The problem, though, is that it is difficult to understand the distorting effect of the representational language. Phil Arena once tweeted, in response to a story about plants that supposedly mathematically calculated, that while math is a useful way of representing things it’s bonkers to say that plants are literally doing math. Unfortunately this isn’t really a new problem. The history of Simon’s “sciences of the artificial” is one long and sometimes creepy story of humans imputing intentionality and anthropomorphic qualities to non-human entities…..and humans imputing mechanistic and computational qualities from non-human entities or symbolic systems to humans. In particular, we’ve always been fascinated with automata, from antiquarian curiosities to modern science fiction’s HAL and WOPR.
A large part of computational social science revolves around artificial agents that we instrument for the purpose of science. The idea of “generative social science” is about constructing societies of computational agents that simulate some real-world thing of interest.
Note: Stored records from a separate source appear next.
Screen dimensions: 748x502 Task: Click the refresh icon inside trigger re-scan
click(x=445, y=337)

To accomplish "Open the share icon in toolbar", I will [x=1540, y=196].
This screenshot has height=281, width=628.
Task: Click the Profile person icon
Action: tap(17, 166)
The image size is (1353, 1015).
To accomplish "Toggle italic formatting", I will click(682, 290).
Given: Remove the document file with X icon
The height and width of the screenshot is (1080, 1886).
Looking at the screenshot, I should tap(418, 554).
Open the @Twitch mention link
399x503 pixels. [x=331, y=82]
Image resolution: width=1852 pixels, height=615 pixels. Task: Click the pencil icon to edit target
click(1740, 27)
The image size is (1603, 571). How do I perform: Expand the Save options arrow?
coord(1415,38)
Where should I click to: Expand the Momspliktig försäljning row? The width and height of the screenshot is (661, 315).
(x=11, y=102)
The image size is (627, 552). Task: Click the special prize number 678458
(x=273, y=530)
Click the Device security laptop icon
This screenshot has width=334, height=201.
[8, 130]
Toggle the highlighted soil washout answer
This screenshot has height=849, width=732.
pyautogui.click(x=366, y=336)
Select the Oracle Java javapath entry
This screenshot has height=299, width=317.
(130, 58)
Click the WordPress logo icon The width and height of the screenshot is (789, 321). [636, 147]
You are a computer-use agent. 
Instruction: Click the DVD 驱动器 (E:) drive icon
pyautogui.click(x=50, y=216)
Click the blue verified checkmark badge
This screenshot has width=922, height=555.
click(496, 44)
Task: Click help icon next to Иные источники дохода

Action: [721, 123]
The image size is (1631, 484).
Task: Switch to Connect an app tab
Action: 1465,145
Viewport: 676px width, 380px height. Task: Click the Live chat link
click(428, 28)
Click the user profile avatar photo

In essence, we’ve taken the 18th century chess-playing automations and their cousins and slaved them to act out our ideas in the hope we’ll learn something about real human beings and the social aggregates they create. Simon’s extended analogy between naturally produced objects and synthetic ones in terms of things governed by “inner” and “outer” environments is fun but also problematic.
There is a reasonable question embedded here about what this really tells us about the real world, particularly since the goal of computation itself (and artificial intelligence in particular) has always been to migrate the aspects of cognition least representative of human behavior and cognition to machines. As J.C.R Licklider wrote in the early 60s, computers are meant to tackle what is most difficult and frustrating for us so we can free ourselves up for creative thought and problem formulation. And computers struggle to capture the aspect of human cognition that we barely think about — the “frame problem“:
To most AI researchers, the frame problem is the challenge of representing the effects of action in logic without having to represent explicitly a large number of intuitively obvious non-effects. But to many philosophers, the AI researchers’ frame problem is suggestive of wider epistemological issues. Is it possible, in principle, to limit the scope of the reasoning required to derive the consequences of an action? And, more generally, how do we account for our apparent ability to make decisions on the basis only of what is relevant to an ongoing situation without having explicitly to consider all that is not relevant?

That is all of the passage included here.